[Word and element pointing entries]
_ _ _ _ _

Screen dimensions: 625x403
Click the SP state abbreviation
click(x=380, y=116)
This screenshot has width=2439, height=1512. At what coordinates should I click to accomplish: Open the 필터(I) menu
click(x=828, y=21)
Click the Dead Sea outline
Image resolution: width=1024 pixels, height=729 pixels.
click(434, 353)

_ _ _ _ _

Update the lines above, replacing "state abbreviation" with "state code" wherever it appears and leaving everything else as is.

FINISHED ANSWER →
Screen dimensions: 625x403
Click the SP state code
click(x=380, y=116)
This screenshot has width=2439, height=1512. At what coordinates should I click to accomplish: Open the 필터(I) menu
click(x=828, y=21)
Click the Dead Sea outline
Image resolution: width=1024 pixels, height=729 pixels.
click(434, 353)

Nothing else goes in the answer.